4-Year-Old Is 'Transitioning' Gender Before 1st Day Of Kindy
It has been revealed that a four-year-old child who has yet to start primary school has already begun the process of "transitioning" their gender, sparking a debate on how young - or how old - someone should be to make the decision.
The question seems a timely one, as one doctor at The Children's Hospital Westmead has admitted that referrals for gender services have "escalated rapidly" as the number of young children opting to change their sex has, in some areas, tripled.
And The Daily Telegraph reports the deputy secretary of school operations at the NSW Education Department Gregory Prior as saying it was becoming a more common issue within their schools.
"We have a number of students who are going through gender transition in our schools... Without breaching privacy, we have a four-year-old who is transitioning to kindergarten next year who has identified as transgender," Mr Prior said, before declining to reveal the birth sex of the preschooler.

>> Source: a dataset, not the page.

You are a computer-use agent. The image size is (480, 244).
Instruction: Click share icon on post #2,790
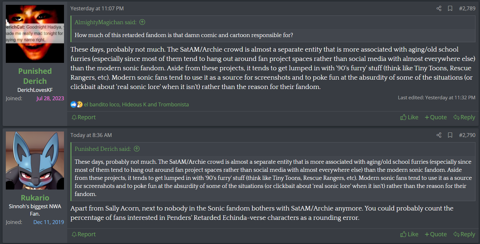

While some psychologists have voiced concerns about whether a four-year-old is mature enough to make the decision to change genders, Catherine McGregor, a leading transgender advocate has said that, in most cases, children are aware of themselves from a very young age.
"In my experience, kids with strong cross-gender identification tend to get it right," Ms McGregor explained, "but I can understand there would be caution on the part of the department and medical practitioners on making any irreversible decisions at that stage."
In Melbourne, a prominent child psychologist has pointed out the marked differences in the Royal Children's Hospital's gender dysphoria unit in the last decade.
In 2006, Dr Michael Carr-Gregg said, they had one child "client"; today, they have 250 children, some as young as three.
"It is the feeling of being born in the wrong body," Dr Carr-Gregg went on. "These kids exist, and on some estimates up to 2.7 per cent of children would fit into this category."
Concerningly, he also explained that children and adolescents "forced to live in denial" were often bullied and, tragically, had high suicide rates.
"There is a huge difference between dress-ups and a child believing with every fibre of their being they are in the wrong body.
"These children can be managed with compassion and sympathy, and they can lead perfectly happy lives."
But Rose Cantali, a clinical psychologist, urged caution.
"I would be very hesitant and other psychologists would say the same," she said. "Everything is developmental at that age."
What do you think? Is four years old too young? Or should we trust our children?